About this task - Which lines in the records below contain the word "dimensions"? Copy each one out.

---------- Records provided ----------

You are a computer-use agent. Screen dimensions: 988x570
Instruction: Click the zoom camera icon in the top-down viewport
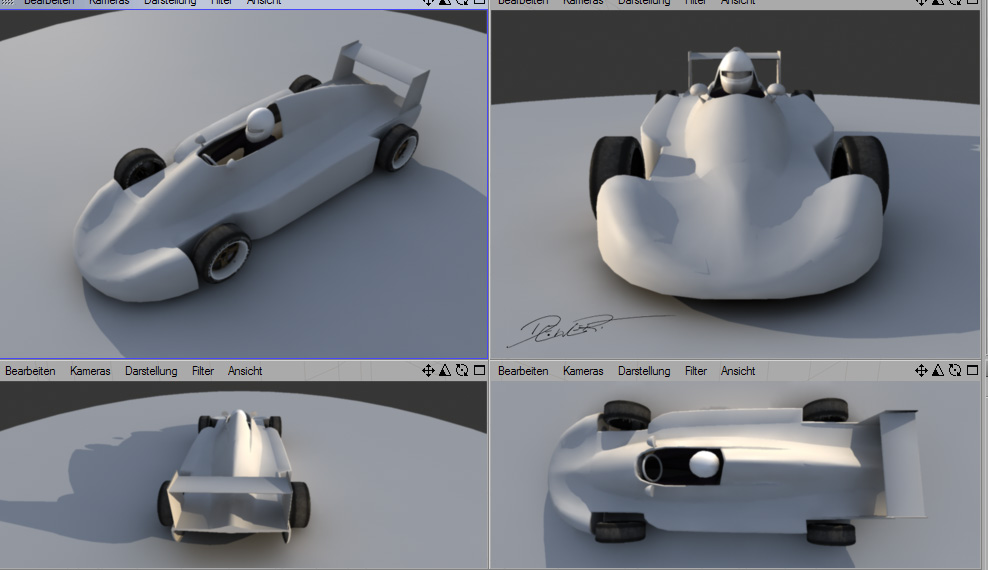click(938, 371)
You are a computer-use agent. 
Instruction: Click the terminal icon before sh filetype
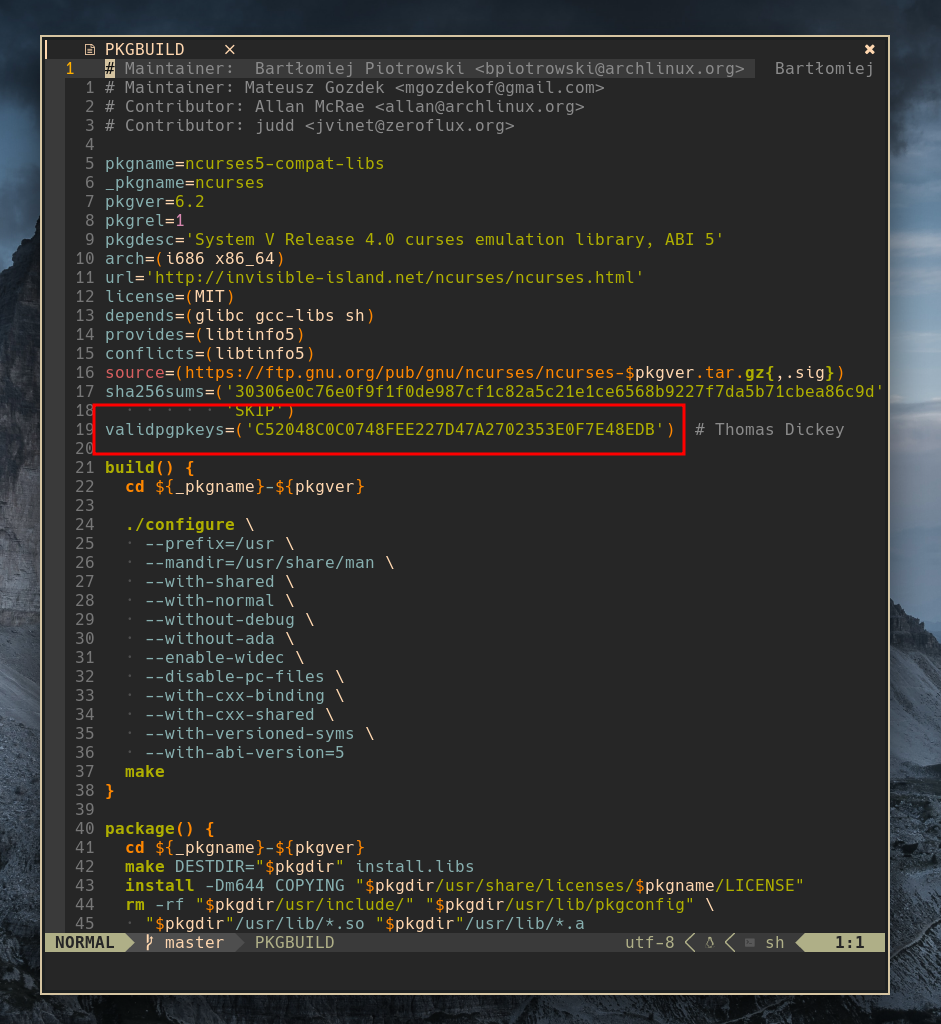point(747,942)
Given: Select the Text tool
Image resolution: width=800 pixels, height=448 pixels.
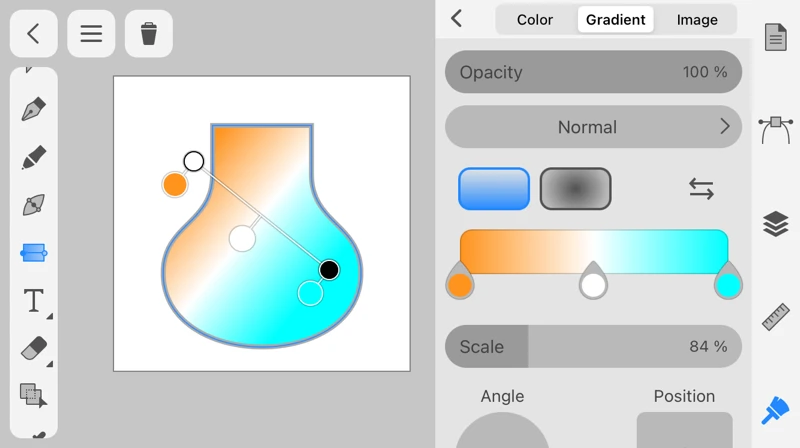Looking at the screenshot, I should click(34, 300).
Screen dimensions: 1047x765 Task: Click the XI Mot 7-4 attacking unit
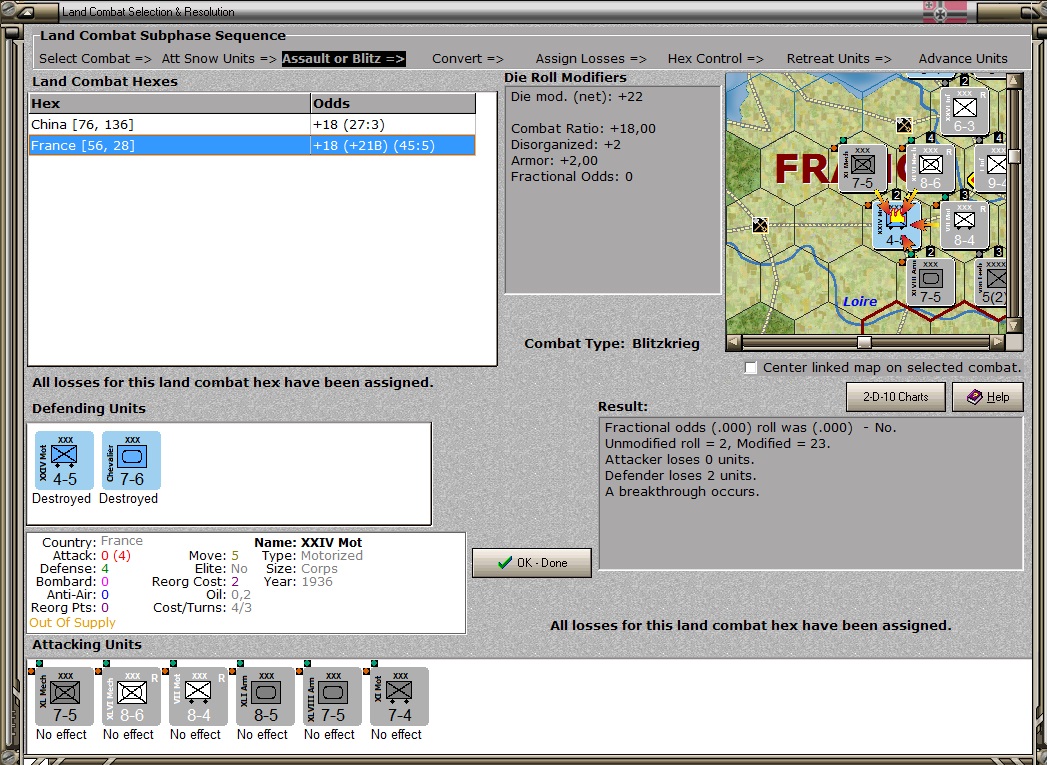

----------

Problem solution -
You are a computer-use agent. Screen dimensions: 988x570
Screen dimensions: 1047x765 Task: Click the XI Mot 7-4 attacking unit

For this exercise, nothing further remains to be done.